En droit – Article 35 § 1 : Par le décret du 16 mars 2014, la commission d’indemnisation a été rendue compétente pour certaines catégories de requêtes introduites avant le 23 mars 2013 devant la Cour européenne. Ces catégories relèvent d’une jurisprudence bien établie dont celle concernant la dévalorisation des montants accordés pour des expropriations (voir, parmi d’autres, l’arrêt Yetiş et autres c. Turquie). La commission est ainsi devenue compétente pour octroyer une indemnité pour chaque situation individuelle qu’elle aura examinée, conformément à la jurisprudence de la Cour de Strasbourg. L’indemnité accordée par la commission doit être payée par le ministère de la Justice dans un délai de trois mois à compter du jour où la décision de la commission sera devenue définitive. Les décisions rendues par cette commission sont susceptibles de recours devant le tribunal administratif régional qui doit statuer dans un délai de trois mois. Les intéressés peuvent contester les décisions rendues par le tribunal administratif régional devant la Cour constitutionnelle. À la suite de la décision rendue par la juridiction constitutionnelle, toute personne peut saisir la Cour de Strasbourg d’un grief tiré de la Convention, où il pourrait être question d’un éventuel réexamen de la question de l’effectivité du recours instauré par la loi no 6384* à la lumière de la pratique et des décisions rendues par la commission d’indemnisation et les juridictions nationales. La charge de la preuve concernant l’effectivité de ce recours pèsera alors sur l’État défendeur. La Cour conserve sa compétence de contrôle ultime pour tout grief présenté par des requérants qui, comme le veut le principe de subsidiarité, ont épuisé les voies de recours internes disponibles.
Il s’ensuit que le grief des requérants tiré de la dévalorisation du montant d’expropriation doit être rejetée pour non-épuisement des voies de recours internes.

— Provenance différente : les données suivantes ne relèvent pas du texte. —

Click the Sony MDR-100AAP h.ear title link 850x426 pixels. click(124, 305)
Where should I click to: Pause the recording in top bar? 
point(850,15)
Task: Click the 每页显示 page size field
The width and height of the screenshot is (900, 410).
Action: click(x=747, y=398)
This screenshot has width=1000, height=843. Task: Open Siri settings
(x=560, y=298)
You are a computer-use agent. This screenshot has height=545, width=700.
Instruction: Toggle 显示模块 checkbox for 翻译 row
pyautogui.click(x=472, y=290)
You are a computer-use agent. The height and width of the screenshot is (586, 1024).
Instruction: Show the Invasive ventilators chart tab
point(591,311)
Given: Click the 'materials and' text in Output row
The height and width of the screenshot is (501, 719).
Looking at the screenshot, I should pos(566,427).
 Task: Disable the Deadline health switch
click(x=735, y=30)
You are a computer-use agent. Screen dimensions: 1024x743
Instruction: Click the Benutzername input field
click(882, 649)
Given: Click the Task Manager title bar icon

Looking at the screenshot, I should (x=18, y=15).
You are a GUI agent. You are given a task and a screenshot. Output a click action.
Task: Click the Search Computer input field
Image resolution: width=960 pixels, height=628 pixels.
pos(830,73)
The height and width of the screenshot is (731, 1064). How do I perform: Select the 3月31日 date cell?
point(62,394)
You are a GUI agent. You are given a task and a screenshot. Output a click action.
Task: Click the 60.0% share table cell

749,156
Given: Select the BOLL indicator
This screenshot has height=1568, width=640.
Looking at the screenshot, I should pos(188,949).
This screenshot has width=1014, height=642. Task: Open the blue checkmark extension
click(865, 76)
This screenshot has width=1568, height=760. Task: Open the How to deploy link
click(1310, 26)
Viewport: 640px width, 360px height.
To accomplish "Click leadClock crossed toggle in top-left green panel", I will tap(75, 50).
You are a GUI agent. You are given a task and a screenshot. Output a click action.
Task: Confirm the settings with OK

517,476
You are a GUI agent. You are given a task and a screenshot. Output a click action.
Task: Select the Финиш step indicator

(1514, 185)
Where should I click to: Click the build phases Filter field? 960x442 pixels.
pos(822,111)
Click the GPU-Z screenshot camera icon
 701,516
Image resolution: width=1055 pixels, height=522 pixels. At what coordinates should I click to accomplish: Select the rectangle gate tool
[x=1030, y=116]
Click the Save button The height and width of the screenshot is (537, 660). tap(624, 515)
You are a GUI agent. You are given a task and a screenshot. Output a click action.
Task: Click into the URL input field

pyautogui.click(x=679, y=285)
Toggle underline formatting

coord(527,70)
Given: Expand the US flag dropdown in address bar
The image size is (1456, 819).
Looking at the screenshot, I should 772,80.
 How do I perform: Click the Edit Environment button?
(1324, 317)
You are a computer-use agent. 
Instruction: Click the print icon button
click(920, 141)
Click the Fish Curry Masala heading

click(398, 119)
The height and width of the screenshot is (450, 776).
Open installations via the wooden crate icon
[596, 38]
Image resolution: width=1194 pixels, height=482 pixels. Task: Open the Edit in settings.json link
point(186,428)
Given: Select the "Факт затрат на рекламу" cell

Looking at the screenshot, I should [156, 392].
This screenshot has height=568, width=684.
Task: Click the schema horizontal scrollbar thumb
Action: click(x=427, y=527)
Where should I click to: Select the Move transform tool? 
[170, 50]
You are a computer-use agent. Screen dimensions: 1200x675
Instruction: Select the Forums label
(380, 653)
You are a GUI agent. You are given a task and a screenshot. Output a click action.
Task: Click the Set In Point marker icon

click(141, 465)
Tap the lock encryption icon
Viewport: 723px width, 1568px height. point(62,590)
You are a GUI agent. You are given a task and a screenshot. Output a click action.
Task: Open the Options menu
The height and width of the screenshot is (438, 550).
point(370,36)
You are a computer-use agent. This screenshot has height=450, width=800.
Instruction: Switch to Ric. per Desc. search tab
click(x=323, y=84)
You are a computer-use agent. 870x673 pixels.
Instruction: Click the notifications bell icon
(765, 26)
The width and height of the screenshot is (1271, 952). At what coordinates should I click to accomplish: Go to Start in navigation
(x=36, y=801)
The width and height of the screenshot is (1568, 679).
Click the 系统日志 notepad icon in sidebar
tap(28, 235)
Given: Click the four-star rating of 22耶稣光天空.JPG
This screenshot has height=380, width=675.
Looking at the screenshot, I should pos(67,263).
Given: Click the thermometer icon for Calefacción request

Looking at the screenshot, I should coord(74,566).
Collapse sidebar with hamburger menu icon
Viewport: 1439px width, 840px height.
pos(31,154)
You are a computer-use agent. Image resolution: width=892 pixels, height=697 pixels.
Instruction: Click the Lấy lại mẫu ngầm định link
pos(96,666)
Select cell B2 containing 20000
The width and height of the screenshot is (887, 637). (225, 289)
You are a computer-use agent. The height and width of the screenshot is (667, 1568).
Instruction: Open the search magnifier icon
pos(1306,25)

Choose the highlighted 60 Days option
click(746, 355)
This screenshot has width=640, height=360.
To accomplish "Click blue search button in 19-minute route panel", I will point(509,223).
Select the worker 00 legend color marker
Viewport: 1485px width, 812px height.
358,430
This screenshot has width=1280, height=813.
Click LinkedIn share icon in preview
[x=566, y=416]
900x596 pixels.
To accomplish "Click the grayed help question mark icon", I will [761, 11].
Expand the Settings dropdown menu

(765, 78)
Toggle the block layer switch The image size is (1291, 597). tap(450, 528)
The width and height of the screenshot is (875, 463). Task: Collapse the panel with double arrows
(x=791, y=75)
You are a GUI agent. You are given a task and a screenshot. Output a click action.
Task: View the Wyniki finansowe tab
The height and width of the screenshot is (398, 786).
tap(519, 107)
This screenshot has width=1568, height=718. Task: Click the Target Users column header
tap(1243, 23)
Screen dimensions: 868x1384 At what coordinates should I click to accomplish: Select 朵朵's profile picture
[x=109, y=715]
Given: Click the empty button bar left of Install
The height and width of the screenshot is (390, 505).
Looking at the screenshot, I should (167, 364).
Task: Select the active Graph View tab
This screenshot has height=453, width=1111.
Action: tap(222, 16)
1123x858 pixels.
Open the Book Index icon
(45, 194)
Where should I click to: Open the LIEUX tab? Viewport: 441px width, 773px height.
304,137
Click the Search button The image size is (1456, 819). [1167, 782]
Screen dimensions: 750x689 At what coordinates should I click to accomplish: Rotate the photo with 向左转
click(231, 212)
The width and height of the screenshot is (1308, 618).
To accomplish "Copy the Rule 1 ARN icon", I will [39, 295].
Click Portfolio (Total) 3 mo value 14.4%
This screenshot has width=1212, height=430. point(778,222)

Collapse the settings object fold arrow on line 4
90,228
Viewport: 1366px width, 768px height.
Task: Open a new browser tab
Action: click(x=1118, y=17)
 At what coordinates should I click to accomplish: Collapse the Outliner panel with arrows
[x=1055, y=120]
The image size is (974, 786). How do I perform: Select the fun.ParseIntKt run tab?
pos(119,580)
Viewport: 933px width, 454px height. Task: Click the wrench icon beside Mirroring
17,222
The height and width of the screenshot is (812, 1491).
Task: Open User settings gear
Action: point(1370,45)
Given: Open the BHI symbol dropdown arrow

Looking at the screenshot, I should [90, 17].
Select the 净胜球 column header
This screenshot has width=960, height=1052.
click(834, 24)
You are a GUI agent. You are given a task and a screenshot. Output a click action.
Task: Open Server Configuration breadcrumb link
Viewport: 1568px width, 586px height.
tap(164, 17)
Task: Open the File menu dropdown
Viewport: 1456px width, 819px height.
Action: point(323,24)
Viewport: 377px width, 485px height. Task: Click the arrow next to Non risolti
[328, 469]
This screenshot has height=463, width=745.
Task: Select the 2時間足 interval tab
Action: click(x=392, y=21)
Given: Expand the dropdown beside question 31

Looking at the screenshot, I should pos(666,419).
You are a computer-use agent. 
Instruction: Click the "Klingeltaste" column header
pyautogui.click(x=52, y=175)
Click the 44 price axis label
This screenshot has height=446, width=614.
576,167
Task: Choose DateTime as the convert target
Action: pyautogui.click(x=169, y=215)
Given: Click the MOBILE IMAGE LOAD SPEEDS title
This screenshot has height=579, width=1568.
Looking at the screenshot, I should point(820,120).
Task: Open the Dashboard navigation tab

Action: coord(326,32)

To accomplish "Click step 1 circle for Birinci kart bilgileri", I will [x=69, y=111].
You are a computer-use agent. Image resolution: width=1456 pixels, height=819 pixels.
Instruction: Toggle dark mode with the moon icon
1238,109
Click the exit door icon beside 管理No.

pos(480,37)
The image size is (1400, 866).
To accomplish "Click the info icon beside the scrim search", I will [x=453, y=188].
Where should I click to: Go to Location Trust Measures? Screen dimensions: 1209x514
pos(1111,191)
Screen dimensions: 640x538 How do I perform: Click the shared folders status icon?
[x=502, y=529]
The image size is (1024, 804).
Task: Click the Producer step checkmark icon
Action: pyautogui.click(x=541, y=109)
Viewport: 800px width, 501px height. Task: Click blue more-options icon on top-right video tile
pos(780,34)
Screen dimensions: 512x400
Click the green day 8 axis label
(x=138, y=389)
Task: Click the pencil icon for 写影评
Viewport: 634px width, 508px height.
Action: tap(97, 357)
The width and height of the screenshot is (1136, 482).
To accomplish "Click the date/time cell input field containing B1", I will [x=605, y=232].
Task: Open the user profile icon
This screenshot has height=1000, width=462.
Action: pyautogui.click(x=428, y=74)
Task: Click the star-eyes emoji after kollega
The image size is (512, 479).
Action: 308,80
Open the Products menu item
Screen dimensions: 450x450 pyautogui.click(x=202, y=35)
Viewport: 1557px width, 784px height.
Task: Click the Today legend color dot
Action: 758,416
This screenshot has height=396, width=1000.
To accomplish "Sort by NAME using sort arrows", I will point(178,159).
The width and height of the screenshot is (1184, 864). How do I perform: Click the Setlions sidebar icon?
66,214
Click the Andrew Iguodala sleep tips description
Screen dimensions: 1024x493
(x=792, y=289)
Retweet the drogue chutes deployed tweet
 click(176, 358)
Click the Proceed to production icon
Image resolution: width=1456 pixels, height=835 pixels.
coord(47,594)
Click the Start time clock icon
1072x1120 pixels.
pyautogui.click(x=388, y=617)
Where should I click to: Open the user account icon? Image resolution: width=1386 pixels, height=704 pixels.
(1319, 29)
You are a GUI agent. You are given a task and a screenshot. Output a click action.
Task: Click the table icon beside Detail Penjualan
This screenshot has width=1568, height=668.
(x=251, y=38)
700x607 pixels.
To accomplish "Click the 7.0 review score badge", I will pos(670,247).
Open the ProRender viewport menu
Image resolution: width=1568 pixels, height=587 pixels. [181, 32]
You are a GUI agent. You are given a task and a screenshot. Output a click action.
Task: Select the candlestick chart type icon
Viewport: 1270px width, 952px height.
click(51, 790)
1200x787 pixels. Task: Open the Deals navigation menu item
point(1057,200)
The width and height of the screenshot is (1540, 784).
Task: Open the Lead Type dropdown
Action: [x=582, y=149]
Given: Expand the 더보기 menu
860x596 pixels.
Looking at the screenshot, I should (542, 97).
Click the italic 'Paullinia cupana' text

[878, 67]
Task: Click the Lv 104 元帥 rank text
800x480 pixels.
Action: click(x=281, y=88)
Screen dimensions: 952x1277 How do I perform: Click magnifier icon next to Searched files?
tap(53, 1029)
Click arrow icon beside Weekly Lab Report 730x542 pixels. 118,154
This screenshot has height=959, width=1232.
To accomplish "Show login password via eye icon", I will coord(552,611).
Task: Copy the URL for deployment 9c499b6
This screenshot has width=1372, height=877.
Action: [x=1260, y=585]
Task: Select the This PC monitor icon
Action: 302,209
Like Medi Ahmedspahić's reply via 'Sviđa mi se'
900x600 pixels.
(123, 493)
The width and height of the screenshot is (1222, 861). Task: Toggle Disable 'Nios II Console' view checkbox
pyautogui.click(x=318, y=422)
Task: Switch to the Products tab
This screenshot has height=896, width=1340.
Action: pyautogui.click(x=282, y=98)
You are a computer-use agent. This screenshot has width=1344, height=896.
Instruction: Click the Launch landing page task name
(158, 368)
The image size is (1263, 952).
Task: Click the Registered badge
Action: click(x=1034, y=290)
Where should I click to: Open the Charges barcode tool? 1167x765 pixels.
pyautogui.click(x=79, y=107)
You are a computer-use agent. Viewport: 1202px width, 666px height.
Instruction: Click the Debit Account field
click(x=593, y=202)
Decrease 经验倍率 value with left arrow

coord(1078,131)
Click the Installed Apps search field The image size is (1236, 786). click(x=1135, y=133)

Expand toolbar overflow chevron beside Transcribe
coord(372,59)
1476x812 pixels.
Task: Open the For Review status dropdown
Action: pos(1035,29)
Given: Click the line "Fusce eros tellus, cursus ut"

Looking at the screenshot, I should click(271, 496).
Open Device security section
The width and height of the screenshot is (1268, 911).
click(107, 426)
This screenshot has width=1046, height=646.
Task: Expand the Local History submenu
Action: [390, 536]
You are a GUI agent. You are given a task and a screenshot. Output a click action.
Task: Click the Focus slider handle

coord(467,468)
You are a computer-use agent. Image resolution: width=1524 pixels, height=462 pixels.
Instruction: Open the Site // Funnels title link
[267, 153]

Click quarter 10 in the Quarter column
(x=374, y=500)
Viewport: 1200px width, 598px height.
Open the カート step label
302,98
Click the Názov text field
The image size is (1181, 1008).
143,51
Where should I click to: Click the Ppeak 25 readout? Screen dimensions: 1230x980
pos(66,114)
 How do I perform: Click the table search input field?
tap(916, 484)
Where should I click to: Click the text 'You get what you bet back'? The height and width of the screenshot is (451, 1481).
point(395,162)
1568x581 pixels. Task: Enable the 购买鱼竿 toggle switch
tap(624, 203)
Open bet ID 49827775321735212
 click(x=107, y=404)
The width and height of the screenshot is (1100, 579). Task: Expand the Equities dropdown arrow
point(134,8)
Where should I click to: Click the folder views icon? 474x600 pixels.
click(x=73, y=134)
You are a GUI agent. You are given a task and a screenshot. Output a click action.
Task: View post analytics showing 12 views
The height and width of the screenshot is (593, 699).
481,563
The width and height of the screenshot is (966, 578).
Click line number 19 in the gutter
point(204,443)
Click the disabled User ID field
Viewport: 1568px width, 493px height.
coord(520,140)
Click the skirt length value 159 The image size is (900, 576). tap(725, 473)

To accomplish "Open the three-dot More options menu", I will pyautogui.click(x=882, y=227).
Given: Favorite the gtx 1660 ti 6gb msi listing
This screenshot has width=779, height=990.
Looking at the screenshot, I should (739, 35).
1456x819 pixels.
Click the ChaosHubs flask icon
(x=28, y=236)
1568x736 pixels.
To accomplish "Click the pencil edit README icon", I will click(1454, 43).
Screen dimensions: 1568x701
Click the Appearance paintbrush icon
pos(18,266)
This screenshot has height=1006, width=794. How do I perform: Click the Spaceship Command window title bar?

Conclusion : irrecevable (unanimité).
La Cour conclut aussi à l’irrecevabilité du restant de la requête du fait de l’élargissement de la compétence ratione temporis de la commission du 23 septembre 2012 au 23 mars 2013 qui a aussi la conséquence d’englober les affaires relatives à la durée de la procédure et à l’exécution tardive de décision judiciaire, pour celles qui avaient été introduite devant la Cour dans cette période conformément à la règle des six mois.
(Voir Yetiş et autres c. Turquie, 40349/05, 6 juillet 2010, Note d’information 132)
* Loi relative au règlement, par l’octroi d’une indemnité, de certaines requêtes introduites devant la Cour européenne des droits de l’homme.
© Conseil de l’Europe/Cour européenne des droits de l’homme
Rédigé par le greffe, ce résumé ne lie pas la Cour.